(YOUR INSTRUCTIONS)
What you return must match the entries word for word, minus the pictures.

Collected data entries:
*-*-*

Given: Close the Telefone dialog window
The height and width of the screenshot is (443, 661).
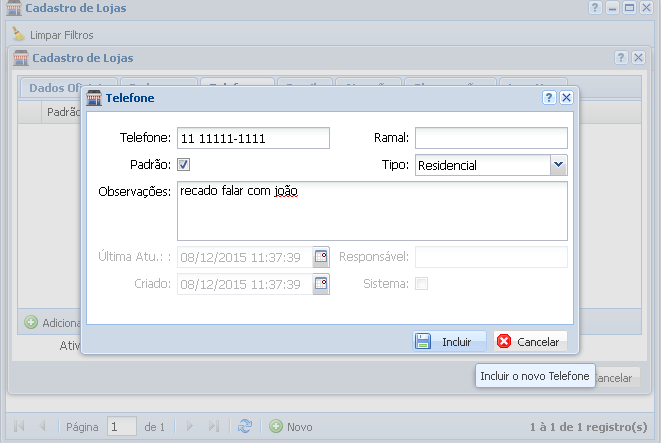Looking at the screenshot, I should 566,98.
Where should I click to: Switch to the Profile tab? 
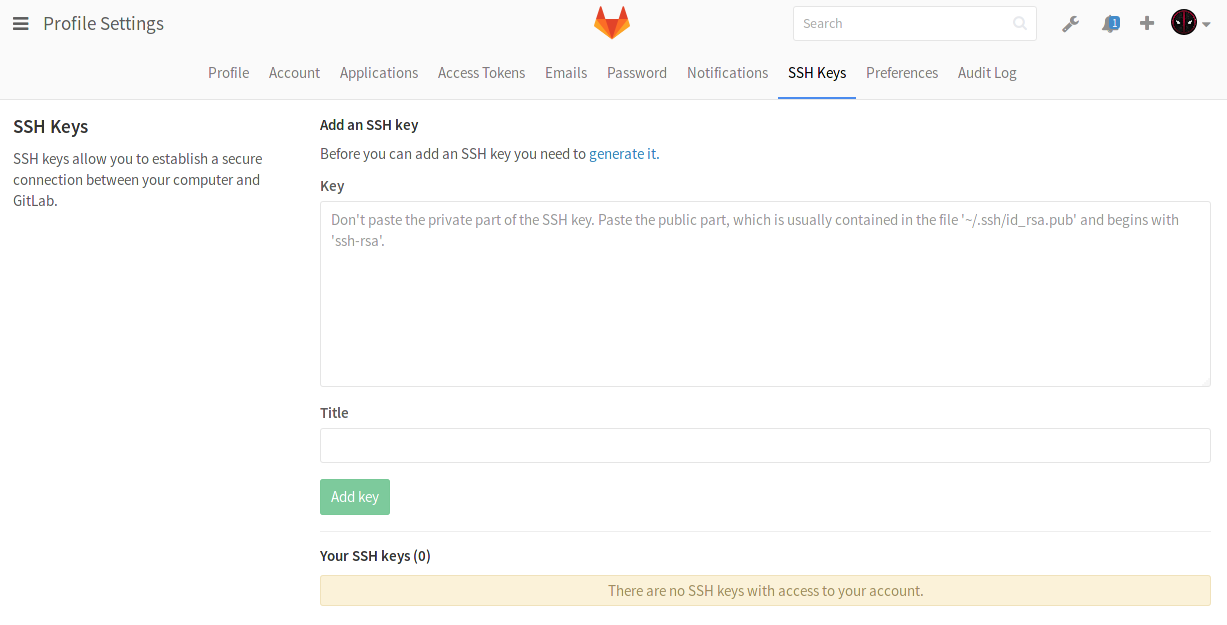[x=228, y=73]

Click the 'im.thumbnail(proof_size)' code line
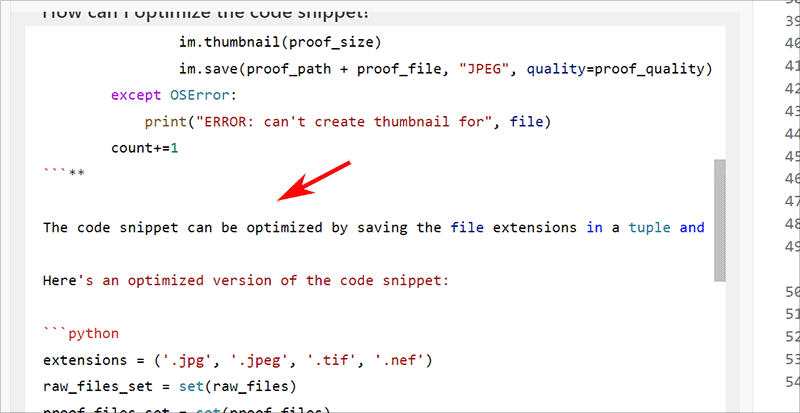point(280,41)
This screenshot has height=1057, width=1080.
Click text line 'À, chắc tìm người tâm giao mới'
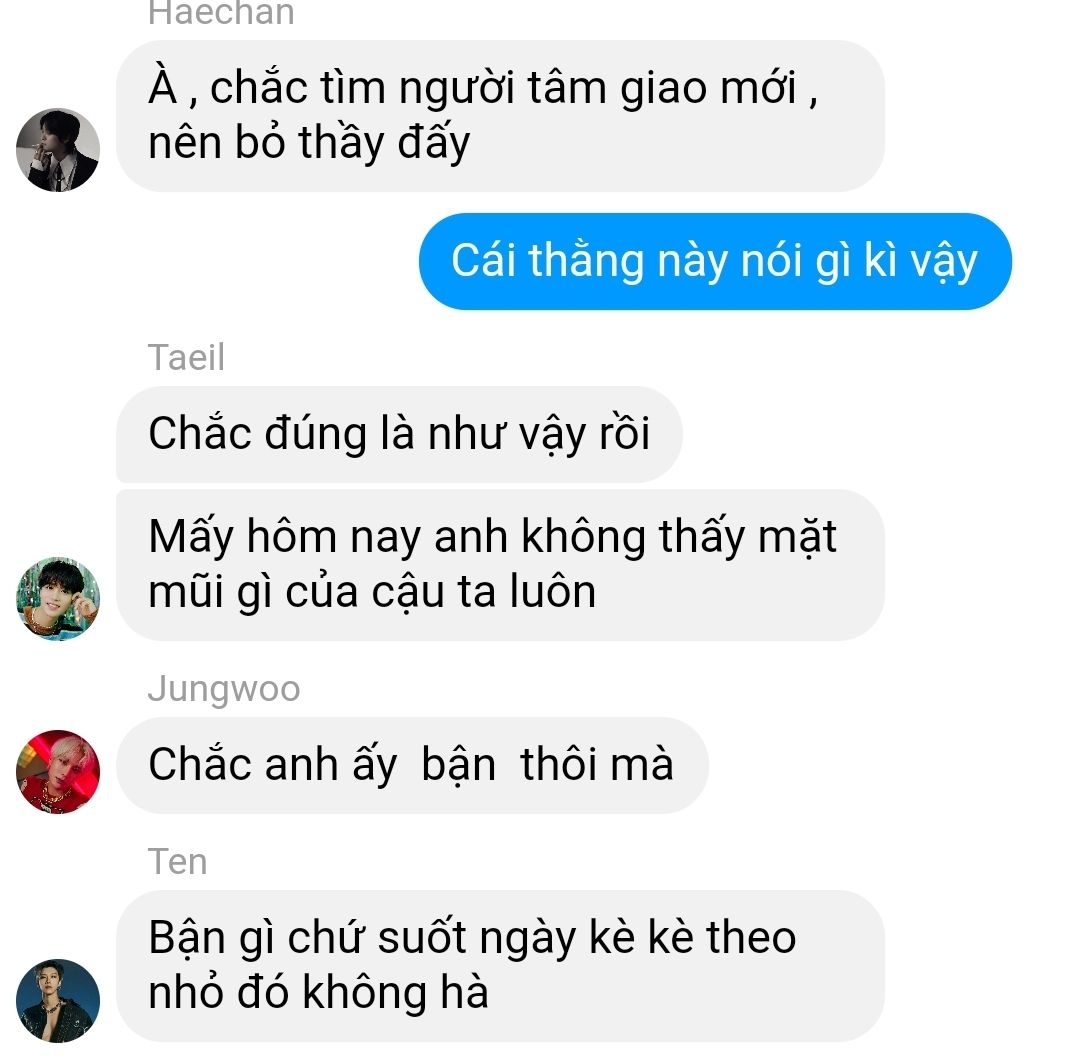coord(484,88)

*-*-*

(RESPONSE FOR THIS EXERCISE)
Given: Close the Telefone dialog window
The height and width of the screenshot is (443, 661).
Looking at the screenshot, I should 566,98.
Where should I click to: Switch to the Profile tab? 
[x=228, y=73]

Click the 'im.thumbnail(proof_size)' code line
point(280,41)
This screenshot has height=1057, width=1080.
Click text line 'À, chắc tìm người tâm giao mới'
coord(484,88)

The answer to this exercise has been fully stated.